Hi all, running into a similar issue figured I’d tack on here:

PJSIP configuration

[transport-tls-srtp]
type=transport
protocol=tls
bind=0.0.0.0:5061
local_net = <my-private-ip>/20
external_media_address = <my-public-ip>
external_signaling_address = <my-public-ip>
cert_file=/etc/asterisk/keys/asterisk-public-cert.crt
priv_key_file=/etc/asterisk/keys/asterisk-private-key.key
ca_list_file=/etc/asterisk/keys/ca_file.crt
method=tlsv1

[client0pstn]
type=endpoint
context=from-phones
disallow=all
allow=ulaw
transport=transport-tls-srtp
media_encryption=sdes
media_encryption_optimistic=no
aors=client0pstn-aors

[client0pstn-aors]
type=aor
max_contacts=1000
contact=sip:<public-ip>:5061

[client0pstn-ident]
type=identify
endpoint=client0pstn
match=<public-ip>

SDP Invite & Response

INVITE

v=0
o=placeholder 188 1 IN IP4 1.1.1.1
s=Session Controller
c=IN IP4 2.2.2.2
t=0 0
m=audio randomint RTP/SAVP 0 101
a=rtpmap:0 PCMU/8000
a=rtpmap:101 telephone-event/8000
a=fmtp:101 0-15
a=sendrecv
a=maxptime:20
a=crypto:1 AES_CM_128_HMAC_SHA1_80 inline:secret

------------------
OK

v=0
o=- 188 3 IN IP4 3.3.3.3
s=Asterisk
c=IN IP4 3.3.3.3
t=0 0
m=audio randomint RTP/SAVP 0 101
a=crypto:1 AES_CM_128_HMAC_SHA1_80 inline:secret
a=rtpmap:0 PCMU/8000
a=rtpmap:101 telephone-event/8000
a=fmtp:101 0-16
a=ptime:20
a=maxptime:150
a=sendrecv

Logging - I set debug mode to 3 and turned on RTP debugging. This is an example of where the DTMF does not arrive.

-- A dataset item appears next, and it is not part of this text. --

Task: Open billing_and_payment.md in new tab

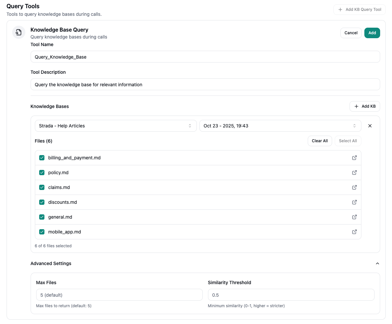Action: click(354, 158)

As a new user I can’t upload an attachment - hoping I can attach in the next one!

4

Can’t upload - here’s a pastebin with the logs.

https://pastebin.com/pCX3hV9v

5

This topic was automatically closed 30 days after the last reply. New replies are no longer allowed.